To be considered a qualified dividend, the dividend must be paid between January 1, 2003 and December 31, 2008, it must be paid by a US corporation, and must be held for a specific holding period (at least 60 days around the “ex-dividend” date, the date on which the stock starts trading without its dividend).
   
Q.
Are the dividends paid from stocks held in Oakwood accounts considered qualified dividends?
A.
Yes, the general conditions to be considered a qualified dividend are met by most of the stocks in the Oakwood universe.
   
Capital Gains
Q.
How does the new tax law affect the rate on capital gains?
A.
The maximum tax rate on long-term capital gains (defined as gains on assets held for more than one year) was lowered from 20% to 15%. For taxpayers in the 10% and 15% tax brackets, long-term capital gains will be taxed at 5% through December 31, 2007 and at 0% in 2008, after which the benefits expire.
   
Q.
What is the tax rate on capital gains that are not long term?
A.
Short-term capital gains (gains on assets held for one year or less) are subject to a taxpayer’s ordinary income rates.
   
Q.
Are all long-term capital gains now subject to the lower tax rates?
A.

Only long-term capital gains from sales or exchanges made after May 5, 2003, and before December 31, 2008, will be eligible for the lower tax rates.

Both the new dividends and capital gains provisions are subject to “sunset” provisions, meaning they will expire after 2008 but provisions may be extended to 2013.

   

Implications for Investors
One implication from the new tax proposals is that the tax shelter provided by qualified retirement plans becomes less compelling. While the main advantage of retirement accounts is tax deferral, they continue to be attractive to investors, utilizing tax-deferred accounts such as 401(k)s and IRAs which postpone taxes until retirement, and their proceeds are taxed as ordinary income when withdrawn. For many taxpayers, particularly in the top brackets, it will now be cheaper to pay taxes each year on earnings at the low 15% rate. An examination of your taxable and tax-deferred strategies is needed in order to advantageously determine which type of assets to own in each respective account. Specifically, a shift too more equities in the taxable account (taking advantage of the lower rates on capital gains and dividends) and more taxable bonds in your tax-advantaged accounts (deferring tax payments on those accounts until withdrawal) may be beneficial. Tax-free municipal bonds, of course, would remain in your taxable account.

Beyond that exercise, in general, we see no real advantages in skewing your portfolio toward one asset class or another to take advantage of the new tax provisions. For example, a swap from a taxable bond to a stock with a similar yield might look tempting in light of the lowered rates on dividends, but there is risk involved in such a swap. Stocks in seemingly safe dividend paying sectors like utilities can experience price drops. That may not be worth the marginal excess return in after-tax yield.

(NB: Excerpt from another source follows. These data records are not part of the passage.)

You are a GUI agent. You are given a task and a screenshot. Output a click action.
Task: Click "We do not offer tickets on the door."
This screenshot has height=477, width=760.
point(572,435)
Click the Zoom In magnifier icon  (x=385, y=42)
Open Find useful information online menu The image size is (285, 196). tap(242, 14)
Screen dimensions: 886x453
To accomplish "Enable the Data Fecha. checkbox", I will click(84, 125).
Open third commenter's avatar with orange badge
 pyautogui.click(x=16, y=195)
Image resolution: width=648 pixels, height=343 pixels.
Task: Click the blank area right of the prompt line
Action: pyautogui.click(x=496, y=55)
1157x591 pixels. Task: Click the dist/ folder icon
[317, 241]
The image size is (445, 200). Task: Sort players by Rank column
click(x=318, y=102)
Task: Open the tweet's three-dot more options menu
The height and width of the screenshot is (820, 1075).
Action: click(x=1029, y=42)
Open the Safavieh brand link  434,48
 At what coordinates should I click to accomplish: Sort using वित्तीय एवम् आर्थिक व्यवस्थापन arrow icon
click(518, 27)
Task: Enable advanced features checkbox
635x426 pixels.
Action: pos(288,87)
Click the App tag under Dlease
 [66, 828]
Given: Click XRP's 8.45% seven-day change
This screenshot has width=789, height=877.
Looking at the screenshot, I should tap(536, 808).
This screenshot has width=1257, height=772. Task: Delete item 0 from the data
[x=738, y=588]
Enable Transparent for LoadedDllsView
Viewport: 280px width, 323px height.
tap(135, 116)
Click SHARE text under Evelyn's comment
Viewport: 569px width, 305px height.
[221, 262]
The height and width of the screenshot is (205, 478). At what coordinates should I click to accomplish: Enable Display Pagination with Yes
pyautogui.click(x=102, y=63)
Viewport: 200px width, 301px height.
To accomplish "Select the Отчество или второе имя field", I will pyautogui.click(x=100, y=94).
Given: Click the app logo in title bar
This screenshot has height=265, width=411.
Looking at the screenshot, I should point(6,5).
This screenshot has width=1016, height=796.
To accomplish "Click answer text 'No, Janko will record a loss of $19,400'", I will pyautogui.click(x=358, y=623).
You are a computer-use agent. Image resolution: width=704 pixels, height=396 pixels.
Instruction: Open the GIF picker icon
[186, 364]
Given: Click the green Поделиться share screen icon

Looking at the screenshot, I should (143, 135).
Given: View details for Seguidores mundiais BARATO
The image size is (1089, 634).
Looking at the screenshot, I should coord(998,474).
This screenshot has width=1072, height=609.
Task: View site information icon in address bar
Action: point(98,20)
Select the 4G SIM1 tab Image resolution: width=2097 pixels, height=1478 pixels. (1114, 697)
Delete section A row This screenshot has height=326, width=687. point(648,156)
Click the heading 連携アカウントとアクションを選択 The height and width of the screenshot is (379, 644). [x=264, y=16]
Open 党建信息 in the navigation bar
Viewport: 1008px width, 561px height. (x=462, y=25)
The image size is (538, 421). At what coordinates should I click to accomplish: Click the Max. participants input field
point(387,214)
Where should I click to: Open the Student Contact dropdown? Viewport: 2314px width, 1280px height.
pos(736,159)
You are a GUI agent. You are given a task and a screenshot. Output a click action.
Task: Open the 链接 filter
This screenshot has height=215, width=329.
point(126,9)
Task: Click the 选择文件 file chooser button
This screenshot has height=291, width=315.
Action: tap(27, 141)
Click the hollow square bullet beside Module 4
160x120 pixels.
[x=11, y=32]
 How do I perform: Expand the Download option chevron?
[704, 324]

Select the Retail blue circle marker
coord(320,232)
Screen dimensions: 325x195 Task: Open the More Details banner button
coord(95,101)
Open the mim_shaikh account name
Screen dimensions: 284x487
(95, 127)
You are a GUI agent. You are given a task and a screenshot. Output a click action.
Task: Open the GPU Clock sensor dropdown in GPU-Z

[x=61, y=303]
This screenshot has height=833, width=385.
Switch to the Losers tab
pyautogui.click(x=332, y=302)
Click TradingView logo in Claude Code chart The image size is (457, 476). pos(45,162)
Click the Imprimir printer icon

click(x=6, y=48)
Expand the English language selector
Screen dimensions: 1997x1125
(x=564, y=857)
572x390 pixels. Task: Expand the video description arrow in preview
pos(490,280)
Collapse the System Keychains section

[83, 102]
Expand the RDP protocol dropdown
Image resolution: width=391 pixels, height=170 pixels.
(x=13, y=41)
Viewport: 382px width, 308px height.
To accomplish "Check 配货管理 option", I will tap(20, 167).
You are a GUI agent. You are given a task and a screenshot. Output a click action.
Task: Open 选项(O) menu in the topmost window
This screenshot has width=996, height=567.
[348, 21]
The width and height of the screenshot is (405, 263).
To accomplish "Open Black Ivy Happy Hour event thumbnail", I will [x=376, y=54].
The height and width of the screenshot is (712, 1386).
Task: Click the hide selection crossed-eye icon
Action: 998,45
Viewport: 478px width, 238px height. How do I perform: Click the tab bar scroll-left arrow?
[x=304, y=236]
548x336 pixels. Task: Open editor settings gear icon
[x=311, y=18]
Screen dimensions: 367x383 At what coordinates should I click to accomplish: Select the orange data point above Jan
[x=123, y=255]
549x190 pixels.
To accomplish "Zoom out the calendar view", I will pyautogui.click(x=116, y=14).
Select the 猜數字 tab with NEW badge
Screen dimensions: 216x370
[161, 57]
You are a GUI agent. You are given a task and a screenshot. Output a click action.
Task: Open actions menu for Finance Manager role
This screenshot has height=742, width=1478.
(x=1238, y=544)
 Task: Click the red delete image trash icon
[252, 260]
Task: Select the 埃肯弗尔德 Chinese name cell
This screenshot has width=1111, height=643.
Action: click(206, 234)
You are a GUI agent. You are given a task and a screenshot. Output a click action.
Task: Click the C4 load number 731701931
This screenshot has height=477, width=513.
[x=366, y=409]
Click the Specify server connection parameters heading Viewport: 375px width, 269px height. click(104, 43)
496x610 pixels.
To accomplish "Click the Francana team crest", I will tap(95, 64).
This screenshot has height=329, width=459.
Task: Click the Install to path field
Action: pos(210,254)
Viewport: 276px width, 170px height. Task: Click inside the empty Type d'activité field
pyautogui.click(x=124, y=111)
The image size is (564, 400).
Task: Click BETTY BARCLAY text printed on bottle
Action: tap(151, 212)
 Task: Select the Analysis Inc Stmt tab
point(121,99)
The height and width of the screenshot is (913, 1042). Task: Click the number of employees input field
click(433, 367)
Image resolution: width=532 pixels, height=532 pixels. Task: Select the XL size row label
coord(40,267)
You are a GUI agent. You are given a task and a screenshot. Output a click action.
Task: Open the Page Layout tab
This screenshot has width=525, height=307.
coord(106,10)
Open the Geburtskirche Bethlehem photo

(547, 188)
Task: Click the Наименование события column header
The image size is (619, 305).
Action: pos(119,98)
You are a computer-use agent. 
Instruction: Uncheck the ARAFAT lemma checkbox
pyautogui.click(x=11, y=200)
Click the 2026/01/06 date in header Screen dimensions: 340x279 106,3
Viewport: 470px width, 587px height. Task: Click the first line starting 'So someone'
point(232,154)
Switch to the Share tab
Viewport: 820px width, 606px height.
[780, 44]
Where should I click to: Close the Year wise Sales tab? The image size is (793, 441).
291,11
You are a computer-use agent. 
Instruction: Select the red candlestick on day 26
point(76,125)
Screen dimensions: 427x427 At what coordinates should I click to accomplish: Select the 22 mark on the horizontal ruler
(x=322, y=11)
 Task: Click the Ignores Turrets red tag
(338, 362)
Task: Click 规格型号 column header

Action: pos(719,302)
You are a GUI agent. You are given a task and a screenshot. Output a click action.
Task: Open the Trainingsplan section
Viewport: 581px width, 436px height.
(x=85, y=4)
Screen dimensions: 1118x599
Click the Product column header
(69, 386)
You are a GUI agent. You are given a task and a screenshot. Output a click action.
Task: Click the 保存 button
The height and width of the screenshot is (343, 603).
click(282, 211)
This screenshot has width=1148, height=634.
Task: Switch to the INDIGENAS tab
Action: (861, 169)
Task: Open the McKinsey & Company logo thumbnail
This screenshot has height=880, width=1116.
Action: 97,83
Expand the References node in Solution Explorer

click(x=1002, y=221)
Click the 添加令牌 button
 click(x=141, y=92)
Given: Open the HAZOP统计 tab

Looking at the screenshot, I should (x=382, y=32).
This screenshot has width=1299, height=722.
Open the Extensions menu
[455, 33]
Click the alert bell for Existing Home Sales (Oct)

As your investment advisor, we will continue to work with you to select the best type of investments for your specific situation. Our responsiveness through active management ensures that we continually monitor market events, such as the new tax proposals, and changing economic conditions, to maximize investment results. We believe the overall effect of the fiscal stimuli and tax cuts will lead the economy to slowly pick up steam. A more robust economy will lead to better margins for corporate America, which in turn leads to better returns in the stock market.